腹がたつ
俺は例の魔法陣のところにいる。
毎日一回の無料ガチャを引くためだ。
もちろんヘスも一緒だ。
昨日、一緒に寝てから無性にヘスのことを意識してしまう。
今も、ヘスの方を見つめてしまっていた。
こんなのでは、主神失格だな。
「では、ヒロ様。合言葉をお願いします。」
そうか。
そうだった。
では3度目のガチャいきます。
「Liberation〈リザレイション〉」
頭上に魔法陣が現れる。
どうかいいのが出てくれ!
俺は祈る。
しかし、俺の願いは虚しく…
魔法陣は無色のまま回転を始め、吸収されてしまった。
ちょっとまてよ…。
無色のまま吸収されたってことは…。
やはりそうか。
俺は、手に入れたスキルをみて落胆する。
『レアリティ☆0
スキル名 幸運[ガチャ]
効果 ガチャの時の運がほんの少しだけ上昇。』
ダブった。
どういう確率だよ。コレ。
しかも、ハズレがダブルとか…。
俺には、ガチャ運はないのかもしれない。
ヘスが口を開いた。
「ヒロ様は運がないわけではありません。なぜならこちらのスキルも、一兆分の一の確率でしか、当たらないからです。」
聞いたことがあるセリフだな。
なんか、腹がたつ。
俺の、今日の一つ目の予定は散々だった。
では、次の予定に期待だ。
二つ目の予定は、クララとグランの冒険者ギルドへの登録だ。
その為に二人を家まで迎えに行く。
ギルドまでの道中でクララに聞いた話によると、冒険者ギルドで登録するためには、ギルドカードを作る必要があり、そのためには、銀貨が一枚必要となるため、ギルドカードを持っている人は思っているよりも少数らしい。

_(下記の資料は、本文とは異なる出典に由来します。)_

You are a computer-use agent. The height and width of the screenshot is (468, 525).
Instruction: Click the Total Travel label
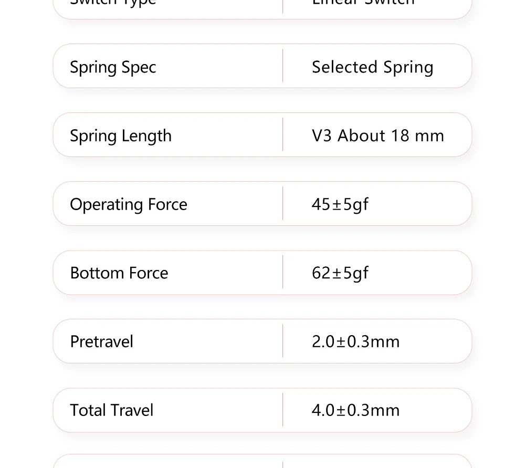tap(112, 410)
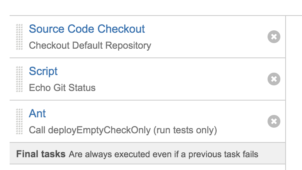Click the Call deployEmptyCheckOnly description text
The image size is (302, 170).
pyautogui.click(x=123, y=130)
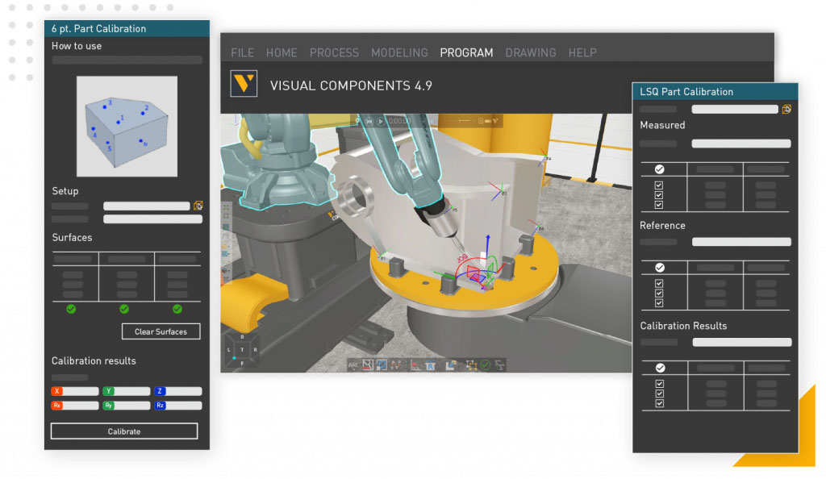Open the DRAWING tab in the ribbon
The width and height of the screenshot is (826, 479).
(530, 52)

ギルドについた俺たちは、アイリーンさんの方へ向かった。
俺を見て、アイリーンさんの顔が輝いたように見えたが、おそらく気のせいだろう。
俺は、即座に銀貨二枚払った。
「では、誰からやる?」
アイリーンさんが、優しく尋ねる。
「じゃあ、僕から。」
そう言いつつ、グランの視線はギルドカードではなく、アイリーンさんの方へ向いている。
この、変態め。
グランが、アイリーンさんにくっつかないように、見張っておこう。
グランの登録が始まる。
カードが明滅し虹色の光を放つ。
そして、グランのギルドカードはやはり白色だった。